## Activity
Retype the records below exactly as they stand, omitting the pictures.

[Records for processing — start]

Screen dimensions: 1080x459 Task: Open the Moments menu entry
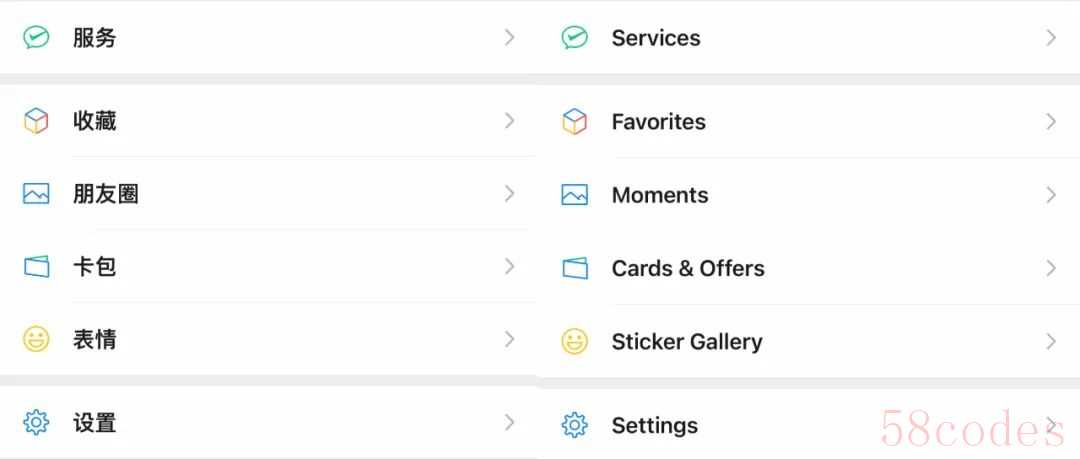coord(660,195)
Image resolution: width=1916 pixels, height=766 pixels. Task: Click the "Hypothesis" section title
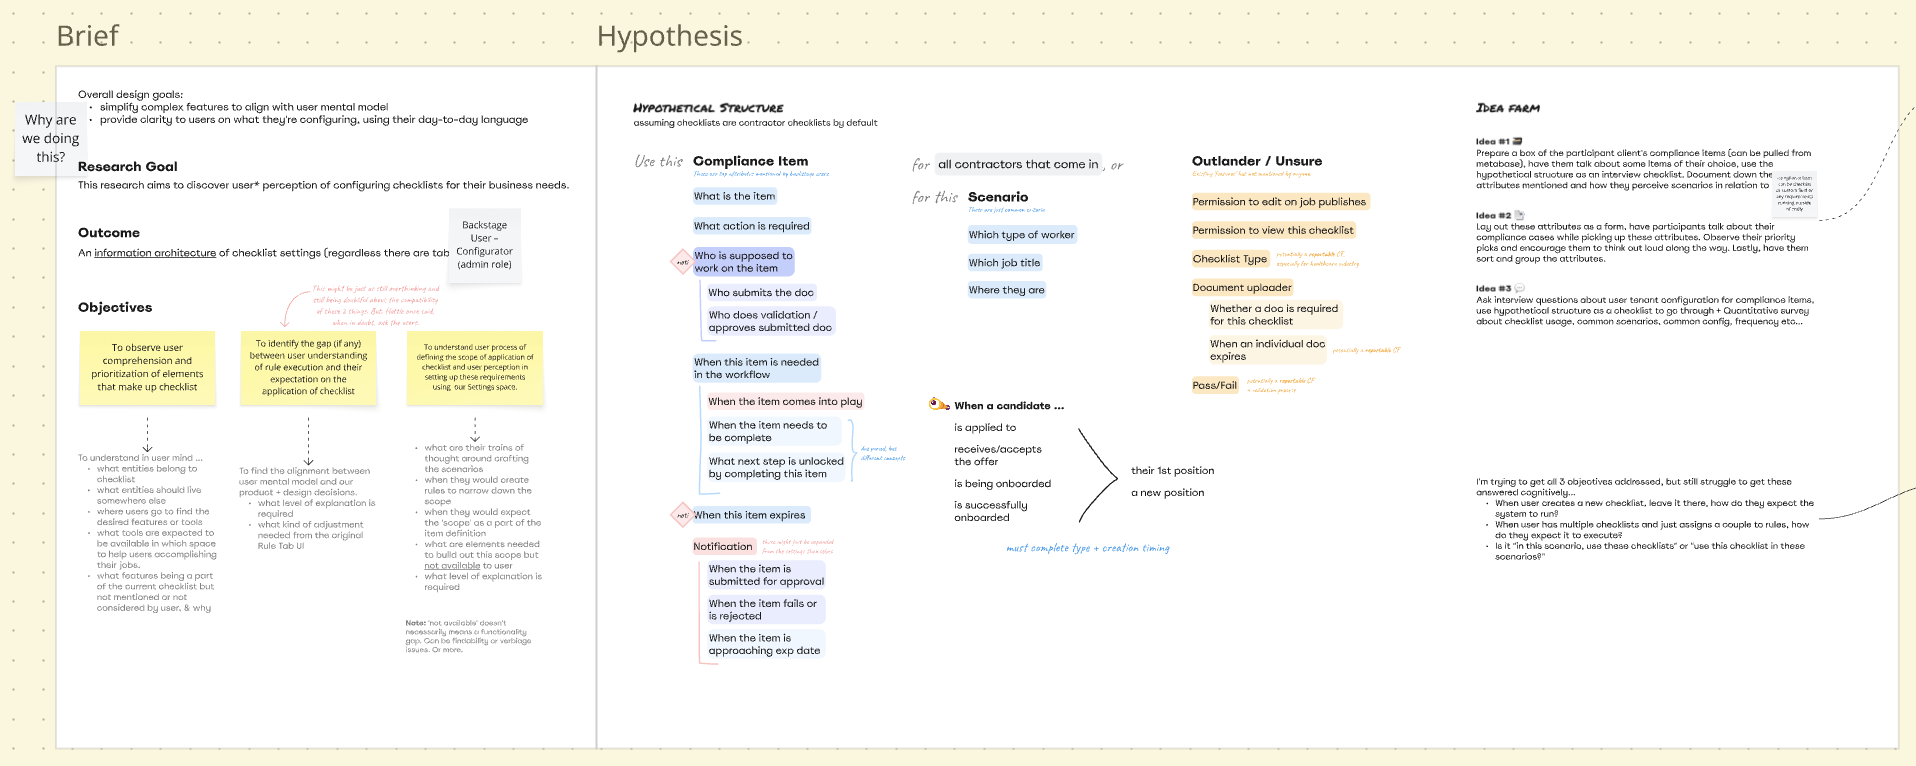click(x=669, y=36)
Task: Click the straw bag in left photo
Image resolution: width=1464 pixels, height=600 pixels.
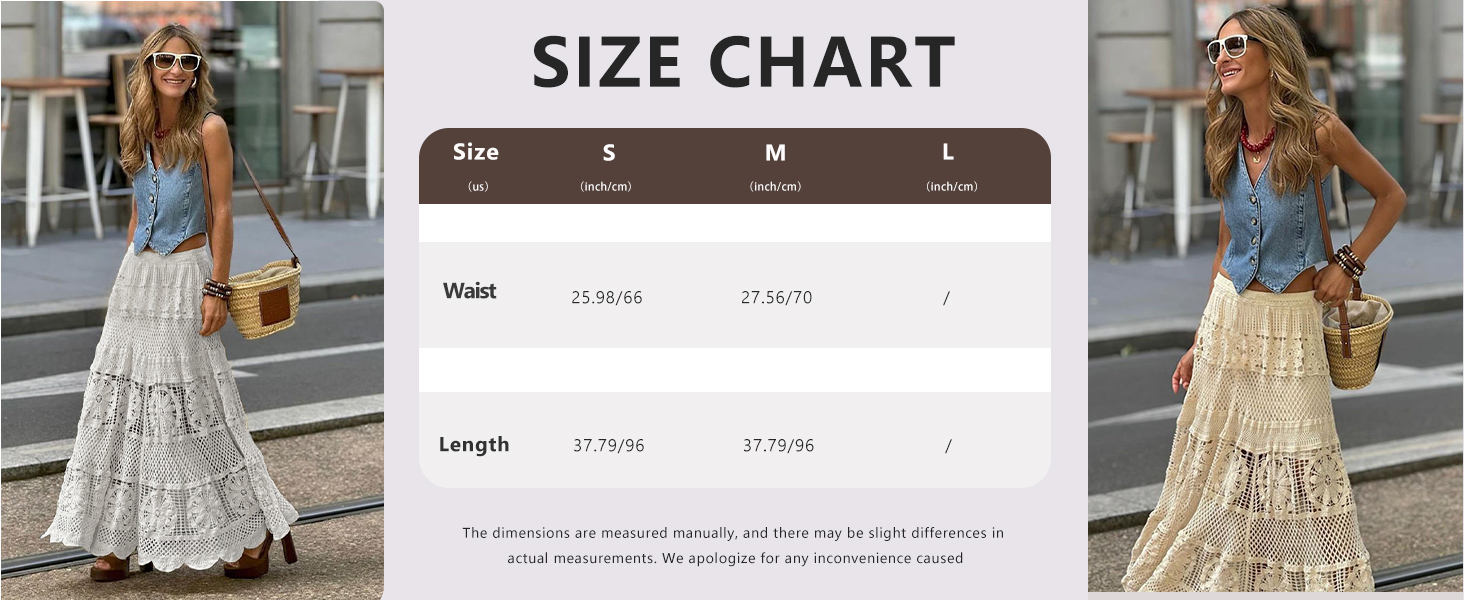Action: pos(264,299)
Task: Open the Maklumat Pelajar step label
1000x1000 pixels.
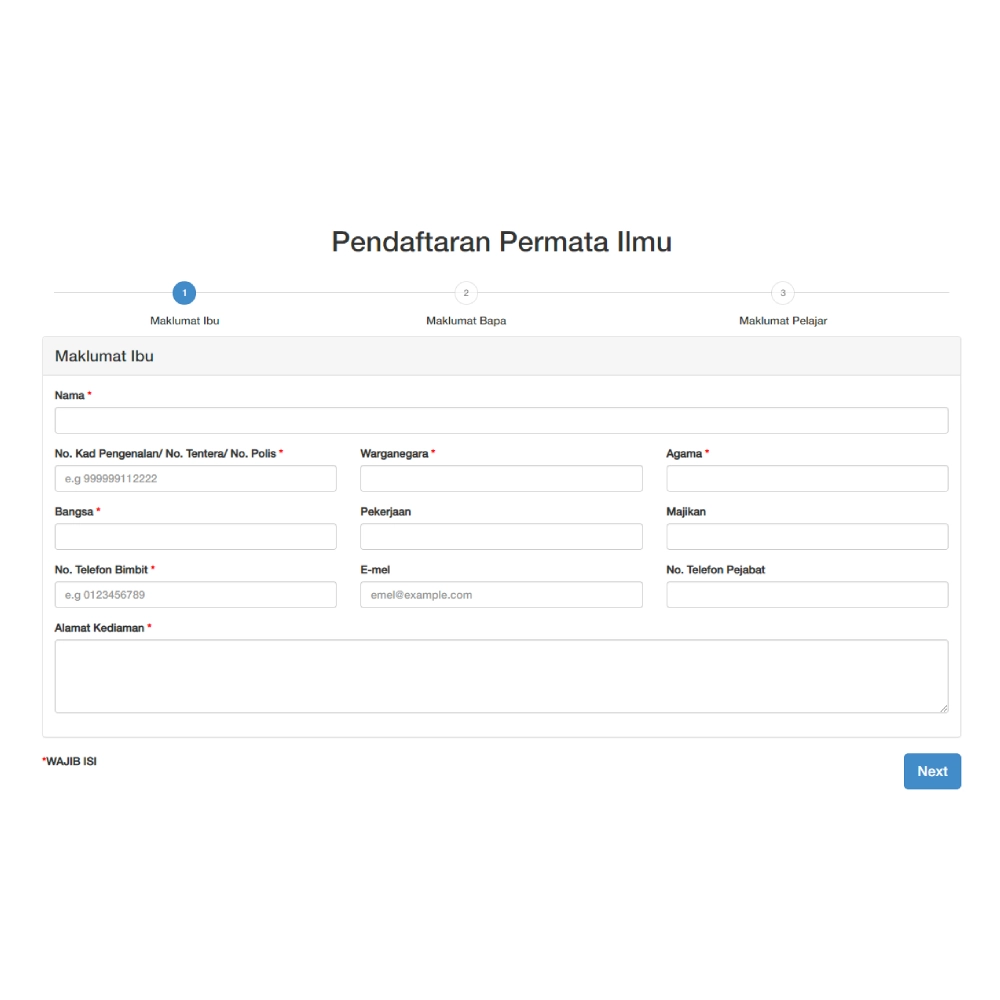Action: coord(783,320)
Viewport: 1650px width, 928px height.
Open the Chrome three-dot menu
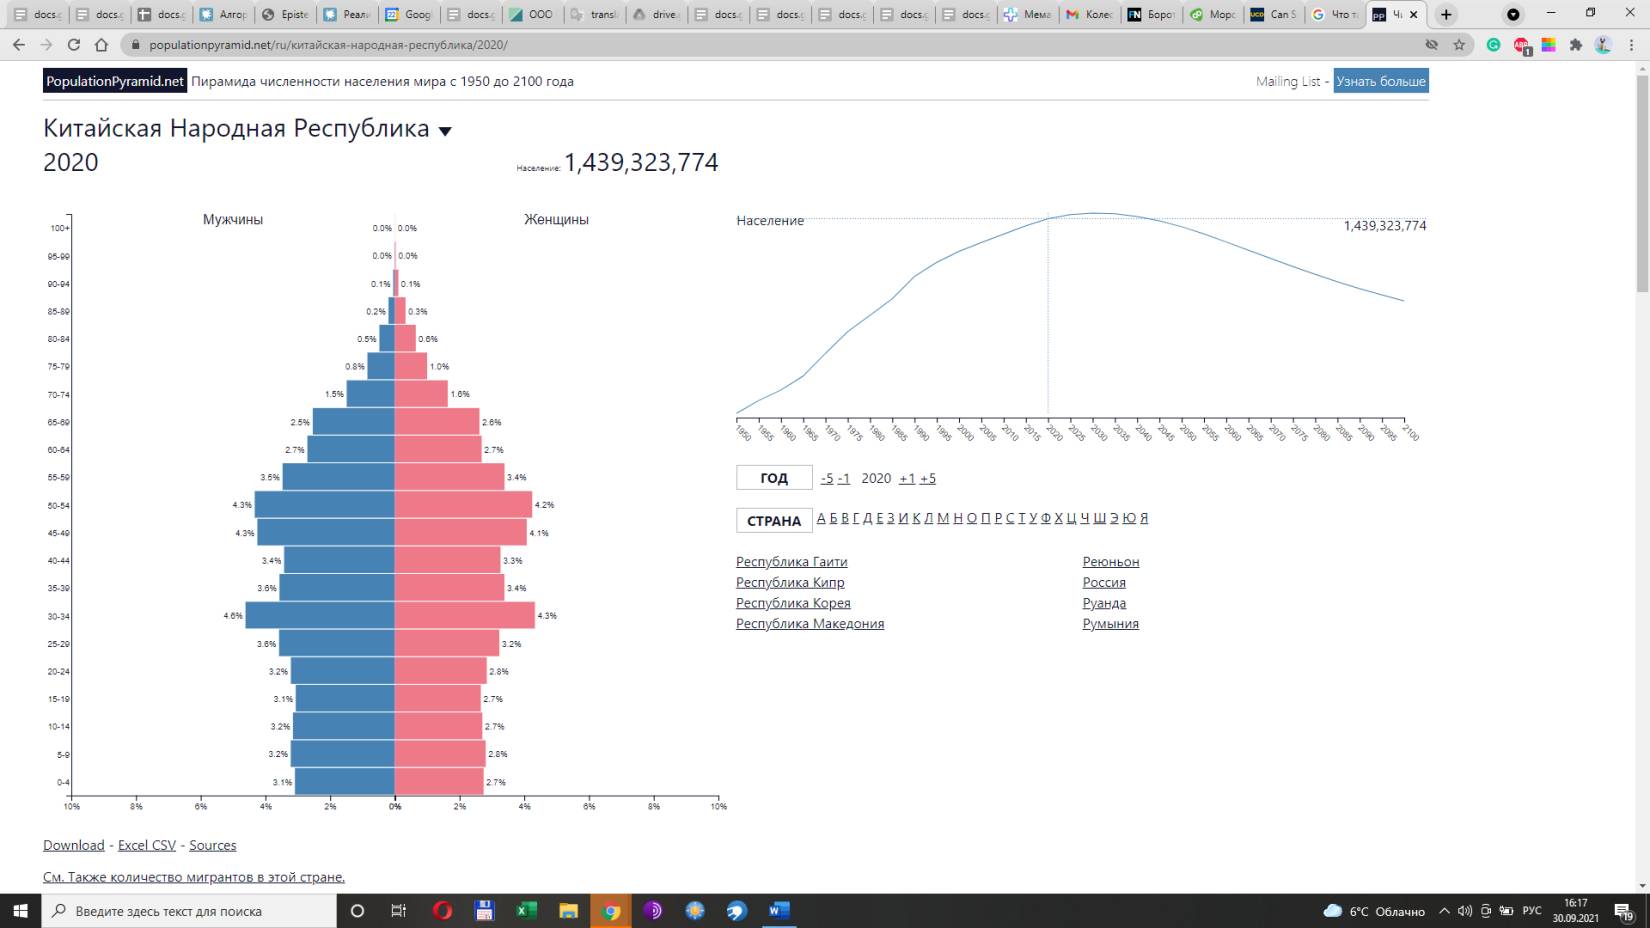click(1631, 45)
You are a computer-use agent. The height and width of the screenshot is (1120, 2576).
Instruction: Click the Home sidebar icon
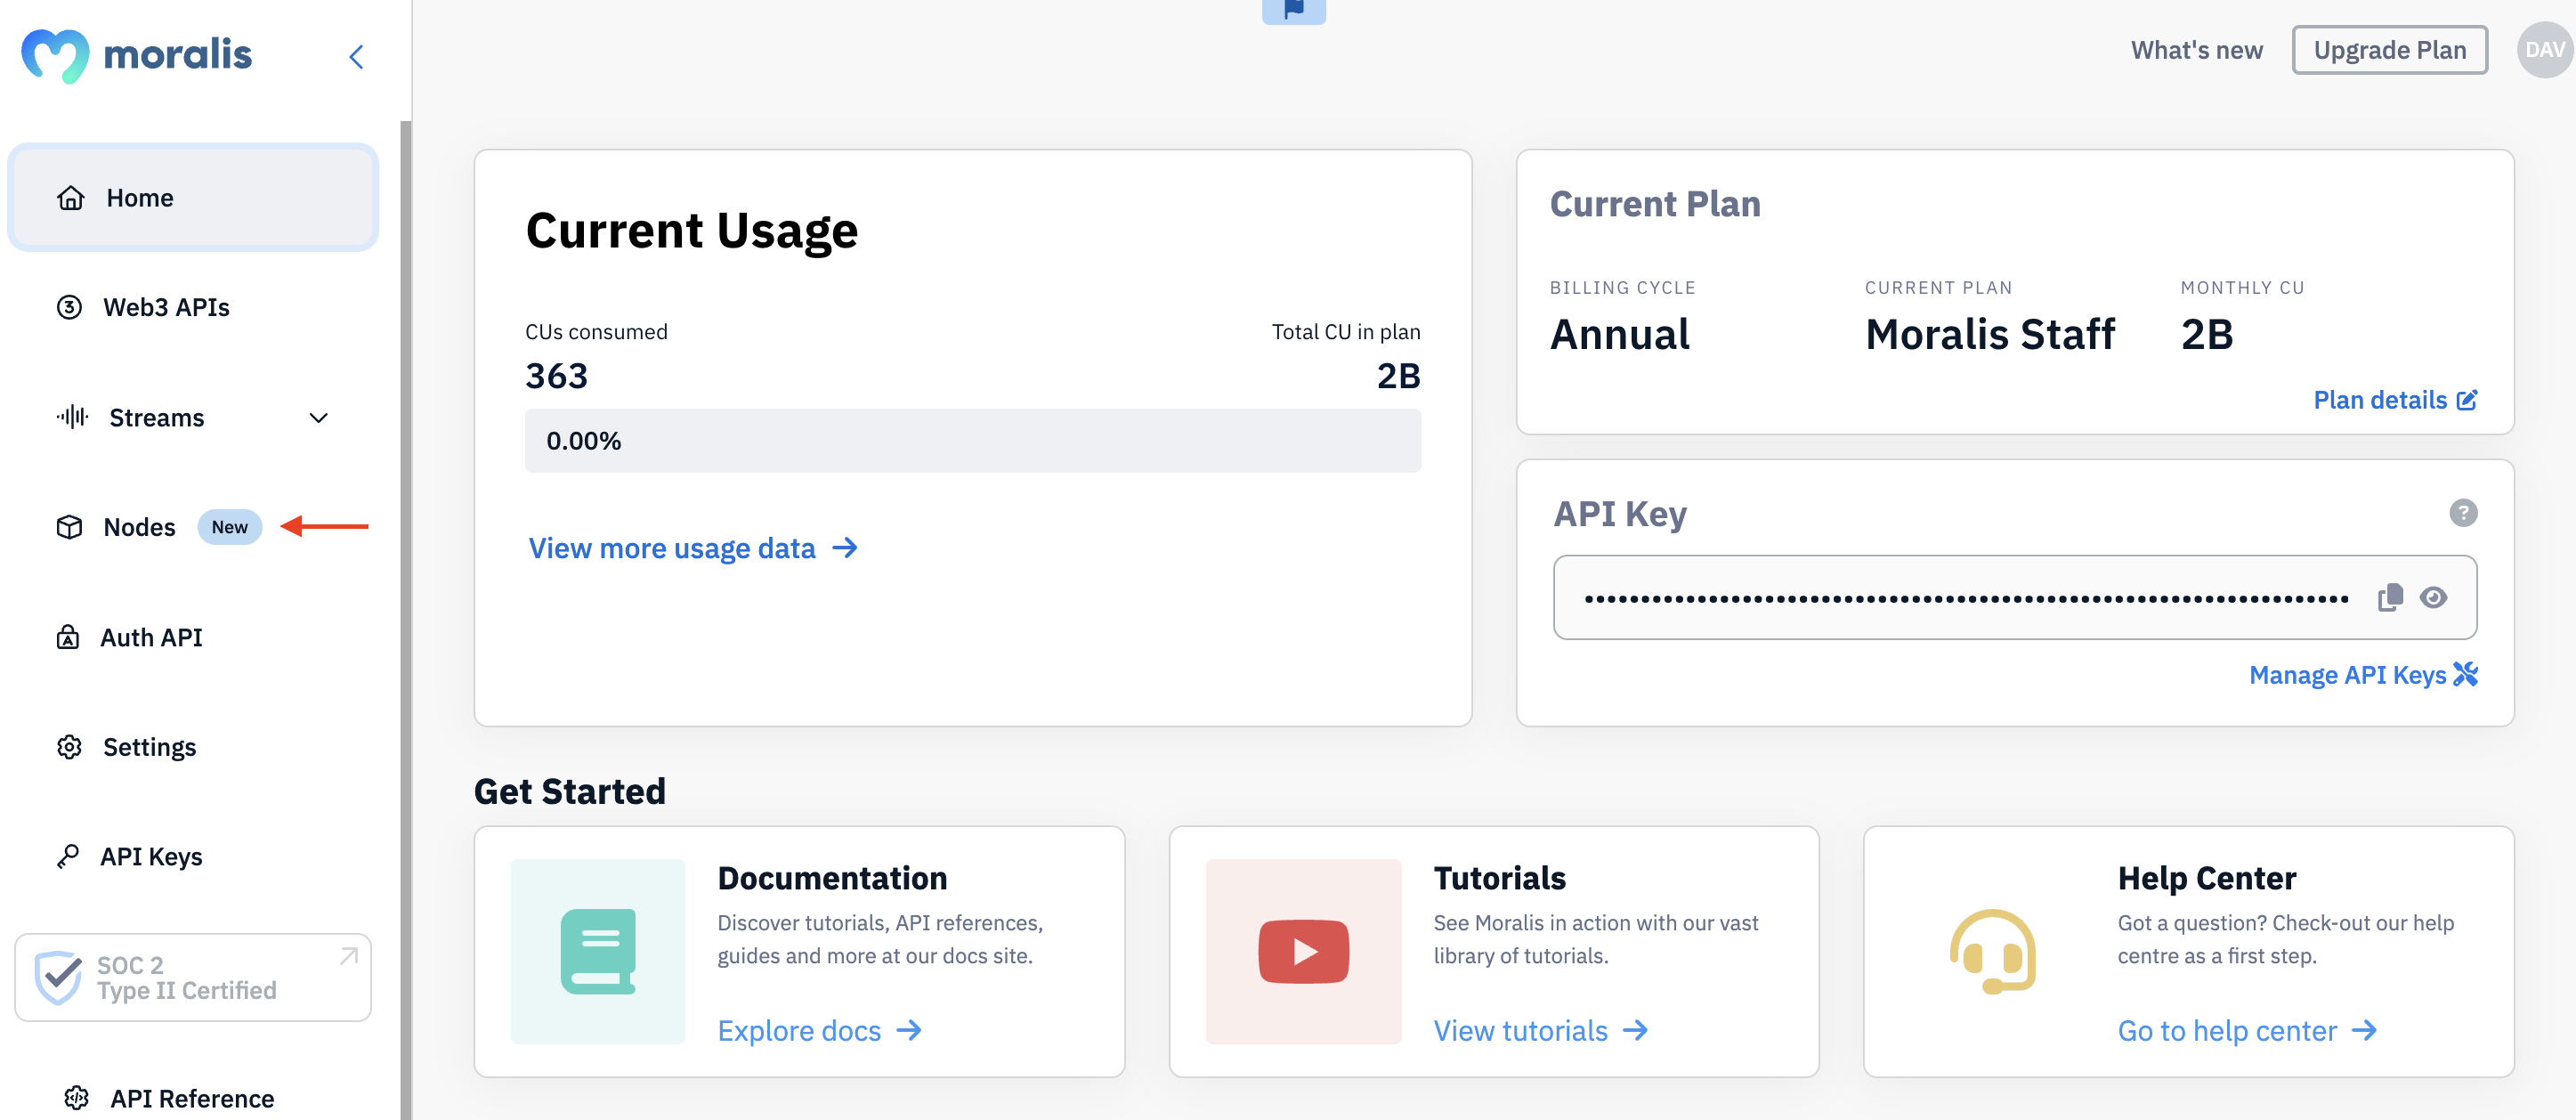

[Records for processing — finish]

## Response
Screen dimensions: 1080x459 Task: Open the Moments menu entry
coord(660,195)
Image resolution: width=1916 pixels, height=766 pixels. Task: Click the "Hypothesis" section title
click(x=669, y=36)
Task: Click the straw bag in left photo
Image resolution: width=1464 pixels, height=600 pixels.
Action: pos(264,299)
Task: Open the Maklumat Pelajar step label
1000x1000 pixels.
Action: coord(783,320)
Viewport: 1650px width, 928px height.
Open the Chrome three-dot menu
click(1631, 45)
You are a computer-use agent. The height and width of the screenshot is (1120, 2576).
Instruction: Click the Home sidebar icon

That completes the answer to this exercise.